A new wave of certified interpretive guides in the Basque Country: in search of a renewed vision for resilient times.

An IE Certified Interpretive Guide (CIG) course was held in San Sebastian – Donostia (Basque Country) in October. It was organised by Aktibatu-Bizibiziki consultancy agency (www.aktibatu.eus) and led by Evarist March Sarlat. A group of twelve people shared diverse knowledge and experiences, enhancing creativity through their collective brains and cooperation.

They were five intensive days held in Ekogunea, a space specially designed to extend ecological culture from environmental awareness to action (www.ekogunea.es). Our training took place among happy animals, community gardens and a space specifically designed to support environmental education, which we used to test our individual and group skills.
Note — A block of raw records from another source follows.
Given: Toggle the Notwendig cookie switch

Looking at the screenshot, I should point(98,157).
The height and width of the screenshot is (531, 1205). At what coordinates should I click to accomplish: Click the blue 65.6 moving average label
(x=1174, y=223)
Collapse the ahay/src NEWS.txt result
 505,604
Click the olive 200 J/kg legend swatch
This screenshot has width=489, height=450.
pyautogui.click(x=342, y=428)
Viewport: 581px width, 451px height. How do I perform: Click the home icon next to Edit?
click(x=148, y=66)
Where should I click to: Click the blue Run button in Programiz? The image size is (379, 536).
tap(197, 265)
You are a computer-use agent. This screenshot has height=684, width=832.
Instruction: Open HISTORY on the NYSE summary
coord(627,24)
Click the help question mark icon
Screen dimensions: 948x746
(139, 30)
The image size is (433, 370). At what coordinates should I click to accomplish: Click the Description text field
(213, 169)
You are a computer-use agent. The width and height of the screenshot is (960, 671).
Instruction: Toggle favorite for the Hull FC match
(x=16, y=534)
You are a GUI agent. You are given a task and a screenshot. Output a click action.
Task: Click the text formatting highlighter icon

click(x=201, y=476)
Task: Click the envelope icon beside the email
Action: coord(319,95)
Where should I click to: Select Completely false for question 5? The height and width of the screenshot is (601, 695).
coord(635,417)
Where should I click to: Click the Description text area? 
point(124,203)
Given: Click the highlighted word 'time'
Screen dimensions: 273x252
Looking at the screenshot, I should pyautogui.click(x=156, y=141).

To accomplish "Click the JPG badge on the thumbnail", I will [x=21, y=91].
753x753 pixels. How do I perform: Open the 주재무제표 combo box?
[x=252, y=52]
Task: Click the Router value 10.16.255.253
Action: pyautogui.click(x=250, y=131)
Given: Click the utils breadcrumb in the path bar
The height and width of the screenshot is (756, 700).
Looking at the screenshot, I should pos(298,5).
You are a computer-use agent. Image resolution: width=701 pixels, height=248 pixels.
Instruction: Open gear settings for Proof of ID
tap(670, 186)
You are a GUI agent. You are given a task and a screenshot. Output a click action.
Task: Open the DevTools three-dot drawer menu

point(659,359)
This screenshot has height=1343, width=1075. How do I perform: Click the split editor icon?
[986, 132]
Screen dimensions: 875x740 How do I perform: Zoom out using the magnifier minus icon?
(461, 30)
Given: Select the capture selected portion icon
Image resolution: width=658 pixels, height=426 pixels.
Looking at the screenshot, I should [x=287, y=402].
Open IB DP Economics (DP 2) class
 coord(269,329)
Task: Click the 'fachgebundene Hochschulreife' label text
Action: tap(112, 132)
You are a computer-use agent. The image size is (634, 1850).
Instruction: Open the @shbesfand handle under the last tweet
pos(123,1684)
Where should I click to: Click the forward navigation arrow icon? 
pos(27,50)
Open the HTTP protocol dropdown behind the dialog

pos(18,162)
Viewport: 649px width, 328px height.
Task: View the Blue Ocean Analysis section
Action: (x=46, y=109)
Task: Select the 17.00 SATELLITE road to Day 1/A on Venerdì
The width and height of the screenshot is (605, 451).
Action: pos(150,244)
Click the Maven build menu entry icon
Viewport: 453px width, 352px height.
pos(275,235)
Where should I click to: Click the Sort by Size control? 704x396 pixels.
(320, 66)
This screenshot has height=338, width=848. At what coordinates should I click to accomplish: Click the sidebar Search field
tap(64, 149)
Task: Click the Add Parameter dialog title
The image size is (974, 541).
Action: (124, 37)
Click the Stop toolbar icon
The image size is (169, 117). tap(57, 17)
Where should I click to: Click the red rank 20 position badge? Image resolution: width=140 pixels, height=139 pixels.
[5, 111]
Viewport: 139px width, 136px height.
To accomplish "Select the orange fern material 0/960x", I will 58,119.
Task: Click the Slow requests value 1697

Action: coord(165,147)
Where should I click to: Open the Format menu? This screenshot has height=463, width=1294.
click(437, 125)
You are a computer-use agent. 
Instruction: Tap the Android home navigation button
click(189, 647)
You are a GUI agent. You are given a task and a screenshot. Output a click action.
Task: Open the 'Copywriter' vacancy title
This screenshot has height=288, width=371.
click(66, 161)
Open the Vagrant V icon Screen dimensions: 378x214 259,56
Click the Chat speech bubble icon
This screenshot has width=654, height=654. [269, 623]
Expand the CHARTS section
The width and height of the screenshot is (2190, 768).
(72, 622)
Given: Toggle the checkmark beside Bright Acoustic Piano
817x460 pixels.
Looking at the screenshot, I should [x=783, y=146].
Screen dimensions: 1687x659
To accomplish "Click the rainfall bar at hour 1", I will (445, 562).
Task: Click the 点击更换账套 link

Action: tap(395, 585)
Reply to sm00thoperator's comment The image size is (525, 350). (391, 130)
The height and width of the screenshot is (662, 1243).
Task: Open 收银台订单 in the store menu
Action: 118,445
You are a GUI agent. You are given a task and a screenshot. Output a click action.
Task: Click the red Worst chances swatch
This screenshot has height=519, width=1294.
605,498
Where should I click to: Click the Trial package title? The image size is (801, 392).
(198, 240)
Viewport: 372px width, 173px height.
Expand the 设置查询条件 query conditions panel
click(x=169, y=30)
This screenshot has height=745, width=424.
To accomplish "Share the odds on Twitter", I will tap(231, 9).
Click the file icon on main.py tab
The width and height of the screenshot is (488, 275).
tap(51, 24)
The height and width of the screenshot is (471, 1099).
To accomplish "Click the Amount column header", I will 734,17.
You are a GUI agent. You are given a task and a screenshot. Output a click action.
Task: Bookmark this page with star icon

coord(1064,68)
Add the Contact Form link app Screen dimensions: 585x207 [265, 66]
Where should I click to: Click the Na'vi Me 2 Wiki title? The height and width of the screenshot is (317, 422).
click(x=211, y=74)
Combining theory and practice, indoors and outdoors, in different individual and group activities, we assimilated the bases of interpretation and the six principles of Tilden, training in the use of resources and the structure that allows us to design talks and interpretive tours in a professional way, and so contributing to improving the understanding, connection and involvement of people in the care of our planet.

Three examples of messages we explored through new eyes:

How to talk about biomimicry… without mentioning it
Here, for instance, a group of colleagues brought us closer to nature as a source of inspiration in modern design: what does the shape of the egg, the plumage of geese or the membranes of ducks have to do with the design of tools, instruments and even vehicles?

Traditional games and the commons
We saw how hopscotch, a popular children’s game, can serve as a bridge to talk about aspects of culture in relation to cooperation and the commons.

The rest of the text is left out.